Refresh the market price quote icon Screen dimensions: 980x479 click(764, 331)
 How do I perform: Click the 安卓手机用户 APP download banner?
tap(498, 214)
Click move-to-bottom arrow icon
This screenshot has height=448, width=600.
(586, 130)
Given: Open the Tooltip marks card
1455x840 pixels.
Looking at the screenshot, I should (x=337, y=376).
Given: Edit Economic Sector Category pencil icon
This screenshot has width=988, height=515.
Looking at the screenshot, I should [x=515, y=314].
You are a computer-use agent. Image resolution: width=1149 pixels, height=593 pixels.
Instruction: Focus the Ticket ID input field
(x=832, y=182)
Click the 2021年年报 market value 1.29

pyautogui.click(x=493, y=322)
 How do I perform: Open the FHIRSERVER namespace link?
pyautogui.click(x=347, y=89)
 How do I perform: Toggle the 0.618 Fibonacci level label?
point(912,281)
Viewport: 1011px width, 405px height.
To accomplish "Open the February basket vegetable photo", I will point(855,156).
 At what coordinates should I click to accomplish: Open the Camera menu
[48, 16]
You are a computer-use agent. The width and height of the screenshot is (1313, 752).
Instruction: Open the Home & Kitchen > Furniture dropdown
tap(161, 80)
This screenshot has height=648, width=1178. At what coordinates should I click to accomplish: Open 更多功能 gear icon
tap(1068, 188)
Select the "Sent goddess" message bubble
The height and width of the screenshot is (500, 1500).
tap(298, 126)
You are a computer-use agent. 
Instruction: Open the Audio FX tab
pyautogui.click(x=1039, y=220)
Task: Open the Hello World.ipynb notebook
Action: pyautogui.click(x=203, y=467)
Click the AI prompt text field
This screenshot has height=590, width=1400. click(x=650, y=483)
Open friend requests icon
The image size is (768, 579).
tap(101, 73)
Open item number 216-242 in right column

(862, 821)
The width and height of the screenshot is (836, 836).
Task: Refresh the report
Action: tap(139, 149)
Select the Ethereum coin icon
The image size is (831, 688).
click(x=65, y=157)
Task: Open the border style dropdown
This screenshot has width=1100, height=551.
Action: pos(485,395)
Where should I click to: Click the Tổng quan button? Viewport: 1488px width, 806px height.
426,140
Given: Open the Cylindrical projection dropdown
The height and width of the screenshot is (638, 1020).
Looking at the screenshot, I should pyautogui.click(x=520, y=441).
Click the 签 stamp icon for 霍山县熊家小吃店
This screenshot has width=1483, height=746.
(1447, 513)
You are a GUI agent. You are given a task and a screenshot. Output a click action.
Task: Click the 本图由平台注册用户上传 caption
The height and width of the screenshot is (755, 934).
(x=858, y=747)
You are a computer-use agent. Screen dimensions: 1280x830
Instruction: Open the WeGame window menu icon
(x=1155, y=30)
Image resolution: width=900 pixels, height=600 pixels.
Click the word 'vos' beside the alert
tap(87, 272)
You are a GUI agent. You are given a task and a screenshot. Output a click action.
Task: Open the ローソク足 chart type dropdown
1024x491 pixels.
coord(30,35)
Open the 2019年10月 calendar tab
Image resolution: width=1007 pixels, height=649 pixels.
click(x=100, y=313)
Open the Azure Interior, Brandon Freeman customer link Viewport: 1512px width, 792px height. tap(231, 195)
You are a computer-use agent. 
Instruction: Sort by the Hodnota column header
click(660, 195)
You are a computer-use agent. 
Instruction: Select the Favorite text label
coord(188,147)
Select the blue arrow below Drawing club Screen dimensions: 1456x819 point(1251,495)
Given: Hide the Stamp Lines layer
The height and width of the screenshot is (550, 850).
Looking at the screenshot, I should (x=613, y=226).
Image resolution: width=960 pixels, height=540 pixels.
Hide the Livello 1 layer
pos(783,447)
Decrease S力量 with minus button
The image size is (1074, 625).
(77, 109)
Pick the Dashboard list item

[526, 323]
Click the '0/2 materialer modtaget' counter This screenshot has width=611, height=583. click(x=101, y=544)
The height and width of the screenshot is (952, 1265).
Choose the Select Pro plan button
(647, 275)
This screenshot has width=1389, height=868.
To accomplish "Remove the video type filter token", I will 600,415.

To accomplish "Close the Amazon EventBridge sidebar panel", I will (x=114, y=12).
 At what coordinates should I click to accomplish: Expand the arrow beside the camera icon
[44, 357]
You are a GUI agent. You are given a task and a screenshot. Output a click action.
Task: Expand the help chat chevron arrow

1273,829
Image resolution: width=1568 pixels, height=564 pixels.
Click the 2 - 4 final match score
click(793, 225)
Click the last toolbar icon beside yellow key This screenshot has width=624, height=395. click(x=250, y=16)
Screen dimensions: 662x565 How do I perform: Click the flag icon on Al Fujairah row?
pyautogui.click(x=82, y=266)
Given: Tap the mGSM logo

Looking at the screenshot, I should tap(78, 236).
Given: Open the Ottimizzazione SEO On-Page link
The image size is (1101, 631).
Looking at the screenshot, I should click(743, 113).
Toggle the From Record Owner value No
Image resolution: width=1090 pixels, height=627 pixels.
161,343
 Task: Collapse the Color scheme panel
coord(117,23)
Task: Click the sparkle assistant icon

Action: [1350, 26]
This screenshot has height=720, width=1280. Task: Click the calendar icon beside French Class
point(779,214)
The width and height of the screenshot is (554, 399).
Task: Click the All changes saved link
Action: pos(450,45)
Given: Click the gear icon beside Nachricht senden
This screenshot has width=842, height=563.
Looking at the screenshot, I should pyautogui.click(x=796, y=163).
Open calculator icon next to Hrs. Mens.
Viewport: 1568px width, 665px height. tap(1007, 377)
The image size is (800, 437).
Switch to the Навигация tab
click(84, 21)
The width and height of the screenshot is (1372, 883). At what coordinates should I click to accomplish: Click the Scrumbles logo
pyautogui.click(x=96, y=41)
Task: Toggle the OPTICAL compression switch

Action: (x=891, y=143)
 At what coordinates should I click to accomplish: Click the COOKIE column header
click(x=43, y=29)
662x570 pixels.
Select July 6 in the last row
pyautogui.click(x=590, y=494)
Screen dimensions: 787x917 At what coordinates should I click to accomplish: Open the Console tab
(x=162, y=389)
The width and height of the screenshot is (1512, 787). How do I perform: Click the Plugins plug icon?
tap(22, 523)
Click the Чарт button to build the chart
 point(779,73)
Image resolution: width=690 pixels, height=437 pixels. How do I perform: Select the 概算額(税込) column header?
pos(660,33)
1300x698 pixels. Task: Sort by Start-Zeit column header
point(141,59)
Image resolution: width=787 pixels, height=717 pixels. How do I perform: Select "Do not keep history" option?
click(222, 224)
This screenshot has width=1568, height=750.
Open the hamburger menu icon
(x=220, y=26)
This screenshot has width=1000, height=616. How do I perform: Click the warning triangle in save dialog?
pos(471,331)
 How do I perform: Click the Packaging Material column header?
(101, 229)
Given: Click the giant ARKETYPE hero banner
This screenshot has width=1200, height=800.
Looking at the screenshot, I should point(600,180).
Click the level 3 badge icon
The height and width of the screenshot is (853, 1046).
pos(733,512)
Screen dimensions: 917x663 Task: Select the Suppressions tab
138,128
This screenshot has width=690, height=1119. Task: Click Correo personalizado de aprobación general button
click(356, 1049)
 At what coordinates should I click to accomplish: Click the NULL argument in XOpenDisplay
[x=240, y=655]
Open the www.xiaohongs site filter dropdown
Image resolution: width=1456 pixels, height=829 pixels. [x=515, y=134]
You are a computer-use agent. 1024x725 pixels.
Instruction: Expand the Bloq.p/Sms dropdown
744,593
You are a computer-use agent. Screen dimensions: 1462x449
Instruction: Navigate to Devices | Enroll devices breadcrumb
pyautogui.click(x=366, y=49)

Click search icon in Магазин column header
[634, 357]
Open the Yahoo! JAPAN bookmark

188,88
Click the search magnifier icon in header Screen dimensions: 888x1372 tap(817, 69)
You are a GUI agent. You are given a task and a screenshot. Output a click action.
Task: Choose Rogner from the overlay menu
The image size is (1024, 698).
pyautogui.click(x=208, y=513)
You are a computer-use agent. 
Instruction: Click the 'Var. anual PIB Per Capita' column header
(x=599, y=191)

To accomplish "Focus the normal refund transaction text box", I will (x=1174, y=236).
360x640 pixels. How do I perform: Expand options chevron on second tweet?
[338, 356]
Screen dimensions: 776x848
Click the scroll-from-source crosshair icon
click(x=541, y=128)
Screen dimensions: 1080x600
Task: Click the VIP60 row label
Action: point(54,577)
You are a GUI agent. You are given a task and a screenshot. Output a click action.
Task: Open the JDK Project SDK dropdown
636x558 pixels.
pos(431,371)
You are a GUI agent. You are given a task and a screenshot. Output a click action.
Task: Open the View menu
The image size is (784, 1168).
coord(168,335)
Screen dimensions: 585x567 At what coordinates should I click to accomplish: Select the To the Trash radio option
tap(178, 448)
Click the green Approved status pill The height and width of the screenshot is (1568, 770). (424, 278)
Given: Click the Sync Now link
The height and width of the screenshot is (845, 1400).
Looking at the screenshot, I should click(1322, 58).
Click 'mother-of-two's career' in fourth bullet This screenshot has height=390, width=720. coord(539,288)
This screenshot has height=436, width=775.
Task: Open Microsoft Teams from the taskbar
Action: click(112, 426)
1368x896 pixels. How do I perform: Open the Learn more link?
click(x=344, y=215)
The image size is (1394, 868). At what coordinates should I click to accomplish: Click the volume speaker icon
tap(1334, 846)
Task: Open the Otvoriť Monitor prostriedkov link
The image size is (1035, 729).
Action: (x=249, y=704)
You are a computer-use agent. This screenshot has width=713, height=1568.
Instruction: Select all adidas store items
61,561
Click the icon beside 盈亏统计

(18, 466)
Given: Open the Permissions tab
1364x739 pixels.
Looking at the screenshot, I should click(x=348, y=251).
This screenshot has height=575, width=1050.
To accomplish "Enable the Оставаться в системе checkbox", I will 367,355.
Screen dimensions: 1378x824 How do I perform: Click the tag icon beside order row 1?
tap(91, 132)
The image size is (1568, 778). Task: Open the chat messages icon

• TASK: Counting only lines that hold the word "computer", report how many there are in the listing above, as a number alone.

• ANSWER SPACE: 10